Por supuesto, hay que seguir hablando de aquella generación golpeada por la heroína para entender qué pasó. Investigar, por ejemplo, por qué previa a la existencia de un mercado regular y constante de heroína al por menor ―digamos entre 1982-1984― muchos atracaron farmacias y se inyectaron en vena (morfina, láudano, Ipecopán, Sosegón, Tilitrate, etcétera) ANTES incluso de haber tenido acceso a su primera dosis de heroína; intentar entender por qué optaron por el camino del exceso y la autodestrucción en una absurda tentativa de emular a William Burroughs; averiguar hasta qué punto la heroinomanía fue un proyecto u objetivo generacional o, dicho de otro modo, si hubo yonquis por vocación; preguntarnos qué los mató, si la droga, la ignorancia ―como le gustaba afirmar a Antonio Escohotado― o la suma de curiosidad, ingenuidad y exceso de confianza; rastrear en determinadas poblaciones marineras del País Vasco, especialmente devastadas por el SIDA, si los contagios se produjeron por compartir agujas y jeringuillas o vía transmisión sexual con virus importados de África por tripulaciones de barcos pesqueros que habían estado faenando en el Golfo de Guinea…

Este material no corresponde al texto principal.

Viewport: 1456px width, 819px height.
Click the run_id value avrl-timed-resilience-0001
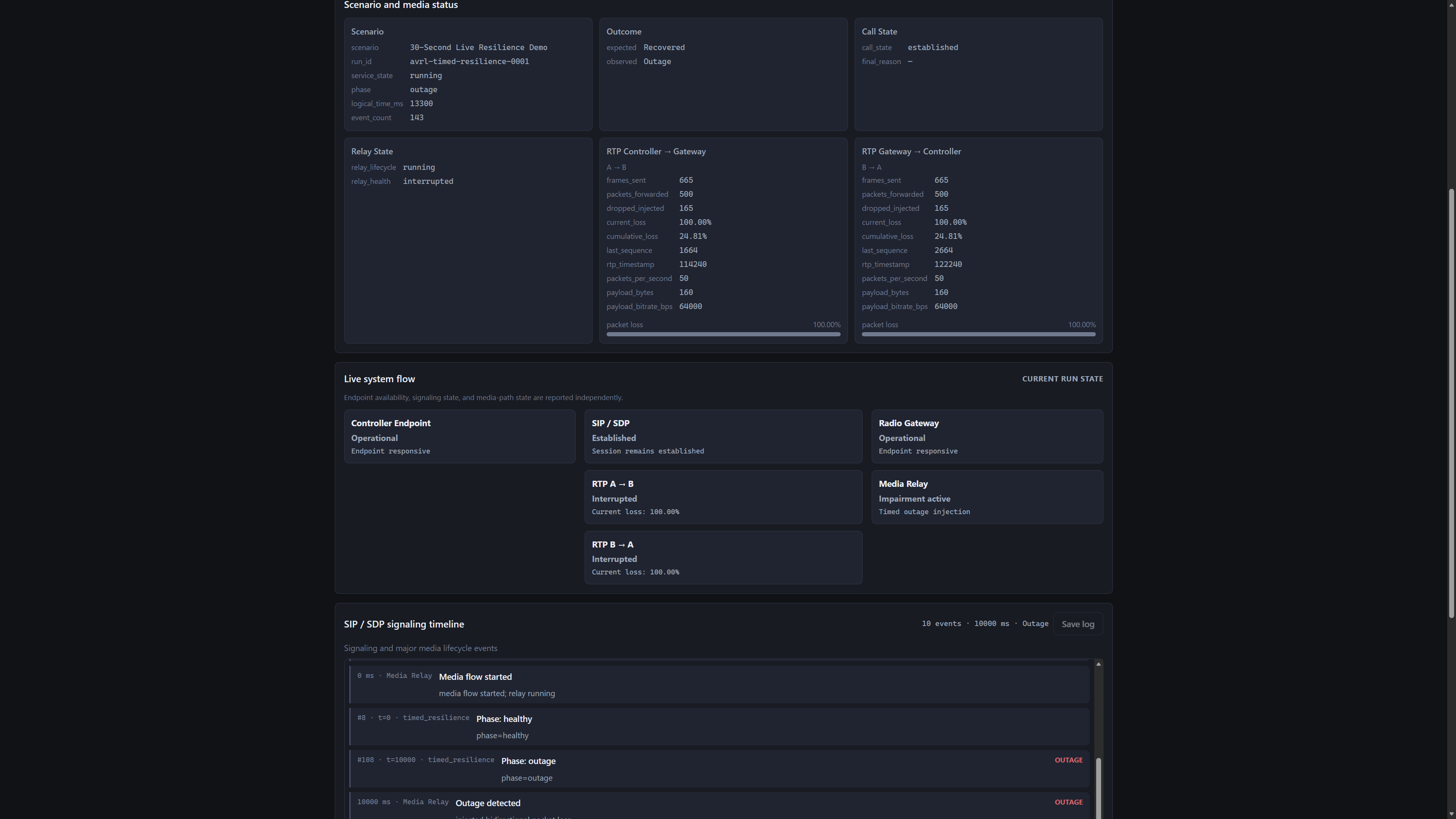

En definitiva, coincido con la cineasta Carla Simón y con el escritor Juan Trejo en que merece restaurarse la memoria histórica de todas aquellas personas jóvenes que nos dejaron antes de tiempo, aunque mucho me temo que la mitología siempre superará a la historia en el imaginario colectivo. Porque, como dice la también escritora Carla Usón: “El mito tiene una fuerza lírica y una belleza estética de la que la historia carece. El mito rectifica la historia, es como si dijera: puede que las cosas no sucedieran de este modo, pero así es como debieran haber sido, como queremos recordarlas, y una derrota heroica es más digna de memoria que una victoria dudosa”.